┌──
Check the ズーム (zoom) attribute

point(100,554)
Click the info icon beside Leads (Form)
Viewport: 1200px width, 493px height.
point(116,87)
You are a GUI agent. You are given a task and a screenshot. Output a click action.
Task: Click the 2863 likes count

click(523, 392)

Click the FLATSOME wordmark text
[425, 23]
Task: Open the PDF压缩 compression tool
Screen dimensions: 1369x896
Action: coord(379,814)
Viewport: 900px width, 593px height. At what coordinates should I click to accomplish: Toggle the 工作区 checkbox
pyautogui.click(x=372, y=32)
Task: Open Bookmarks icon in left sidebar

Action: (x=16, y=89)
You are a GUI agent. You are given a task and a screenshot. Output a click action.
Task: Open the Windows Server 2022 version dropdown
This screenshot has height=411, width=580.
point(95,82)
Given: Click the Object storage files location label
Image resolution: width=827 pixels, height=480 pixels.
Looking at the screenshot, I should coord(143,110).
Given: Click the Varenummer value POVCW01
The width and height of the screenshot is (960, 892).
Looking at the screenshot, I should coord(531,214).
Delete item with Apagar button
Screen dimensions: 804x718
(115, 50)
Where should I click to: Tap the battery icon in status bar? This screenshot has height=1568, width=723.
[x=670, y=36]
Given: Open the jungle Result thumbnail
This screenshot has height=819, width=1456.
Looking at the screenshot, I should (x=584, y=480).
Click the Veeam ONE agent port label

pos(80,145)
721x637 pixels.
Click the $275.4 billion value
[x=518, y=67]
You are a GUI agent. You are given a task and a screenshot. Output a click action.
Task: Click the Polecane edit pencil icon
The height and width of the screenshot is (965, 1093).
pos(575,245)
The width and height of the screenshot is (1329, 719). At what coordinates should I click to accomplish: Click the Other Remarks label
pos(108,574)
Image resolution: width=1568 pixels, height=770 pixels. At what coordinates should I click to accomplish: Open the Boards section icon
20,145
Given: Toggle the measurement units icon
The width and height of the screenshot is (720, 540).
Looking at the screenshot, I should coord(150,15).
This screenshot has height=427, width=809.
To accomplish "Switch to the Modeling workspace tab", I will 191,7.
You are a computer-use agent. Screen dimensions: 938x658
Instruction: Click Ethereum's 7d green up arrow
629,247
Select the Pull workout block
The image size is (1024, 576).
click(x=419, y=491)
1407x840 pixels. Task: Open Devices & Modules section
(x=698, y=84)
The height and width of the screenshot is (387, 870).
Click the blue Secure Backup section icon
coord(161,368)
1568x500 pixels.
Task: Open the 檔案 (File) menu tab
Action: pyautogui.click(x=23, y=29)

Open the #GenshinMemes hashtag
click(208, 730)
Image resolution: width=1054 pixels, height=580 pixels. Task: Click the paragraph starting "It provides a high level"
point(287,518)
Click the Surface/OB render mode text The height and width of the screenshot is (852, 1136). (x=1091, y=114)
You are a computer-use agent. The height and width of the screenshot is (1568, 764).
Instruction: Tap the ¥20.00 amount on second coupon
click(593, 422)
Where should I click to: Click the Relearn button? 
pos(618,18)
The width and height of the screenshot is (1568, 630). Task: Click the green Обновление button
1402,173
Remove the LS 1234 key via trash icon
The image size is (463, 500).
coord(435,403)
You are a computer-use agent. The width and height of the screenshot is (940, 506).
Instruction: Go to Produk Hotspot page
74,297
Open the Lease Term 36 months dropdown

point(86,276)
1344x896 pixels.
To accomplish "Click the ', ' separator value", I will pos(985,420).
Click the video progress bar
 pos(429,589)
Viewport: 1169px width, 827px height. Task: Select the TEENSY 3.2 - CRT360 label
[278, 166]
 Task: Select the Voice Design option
└──
- **Prompt**
Print every record exactly, so that each word matches what is written above.

- **Answer space**
Check the ズーム (zoom) attribute

point(100,554)
Click the info icon beside Leads (Form)
Viewport: 1200px width, 493px height.
point(116,87)
You are a GUI agent. You are given a task and a screenshot. Output a click action.
Task: Click the 2863 likes count

click(523, 392)

Click the FLATSOME wordmark text
[425, 23]
Task: Open the PDF压缩 compression tool
Screen dimensions: 1369x896
Action: coord(379,814)
Viewport: 900px width, 593px height. At what coordinates should I click to accomplish: Toggle the 工作区 checkbox
pyautogui.click(x=372, y=32)
Task: Open Bookmarks icon in left sidebar

Action: (x=16, y=89)
You are a GUI agent. You are given a task and a screenshot. Output a click action.
Task: Open the Windows Server 2022 version dropdown
This screenshot has height=411, width=580.
point(95,82)
Given: Click the Object storage files location label
Image resolution: width=827 pixels, height=480 pixels.
Looking at the screenshot, I should coord(143,110).
Given: Click the Varenummer value POVCW01
The width and height of the screenshot is (960, 892).
Looking at the screenshot, I should coord(531,214).
Delete item with Apagar button
Screen dimensions: 804x718
(115, 50)
Where should I click to: Tap the battery icon in status bar? This screenshot has height=1568, width=723.
[x=670, y=36]
Given: Open the jungle Result thumbnail
This screenshot has height=819, width=1456.
Looking at the screenshot, I should (x=584, y=480).
Click the Veeam ONE agent port label

pos(80,145)
721x637 pixels.
Click the $275.4 billion value
[x=518, y=67]
You are a GUI agent. You are given a task and a screenshot. Output a click action.
Task: Click the Polecane edit pencil icon
The height and width of the screenshot is (965, 1093).
pos(575,245)
The width and height of the screenshot is (1329, 719). At what coordinates should I click to accomplish: Click the Other Remarks label
pos(108,574)
Image resolution: width=1568 pixels, height=770 pixels. At what coordinates should I click to accomplish: Open the Boards section icon
20,145
Given: Toggle the measurement units icon
The width and height of the screenshot is (720, 540).
Looking at the screenshot, I should coord(150,15).
This screenshot has height=427, width=809.
To accomplish "Switch to the Modeling workspace tab", I will 191,7.
You are a computer-use agent. Screen dimensions: 938x658
Instruction: Click Ethereum's 7d green up arrow
629,247
Select the Pull workout block
The image size is (1024, 576).
click(x=419, y=491)
1407x840 pixels. Task: Open Devices & Modules section
(x=698, y=84)
The height and width of the screenshot is (387, 870).
Click the blue Secure Backup section icon
coord(161,368)
1568x500 pixels.
Task: Open the 檔案 (File) menu tab
Action: pyautogui.click(x=23, y=29)

Open the #GenshinMemes hashtag
click(208, 730)
Image resolution: width=1054 pixels, height=580 pixels. Task: Click the paragraph starting "It provides a high level"
point(287,518)
Click the Surface/OB render mode text The height and width of the screenshot is (852, 1136). (x=1091, y=114)
You are a computer-use agent. The height and width of the screenshot is (1568, 764).
Instruction: Tap the ¥20.00 amount on second coupon
click(593, 422)
Where should I click to: Click the Relearn button? 
pos(618,18)
The width and height of the screenshot is (1568, 630). Task: Click the green Обновление button
1402,173
Remove the LS 1234 key via trash icon
The image size is (463, 500).
coord(435,403)
You are a computer-use agent. The width and height of the screenshot is (940, 506).
Instruction: Go to Produk Hotspot page
74,297
Open the Lease Term 36 months dropdown

point(86,276)
1344x896 pixels.
To accomplish "Click the ', ' separator value", I will pos(985,420).
Click the video progress bar
 pos(429,589)
Viewport: 1169px width, 827px height. Task: Select the TEENSY 3.2 - CRT360 label
[278, 166]
 Task: Select the Voice Design option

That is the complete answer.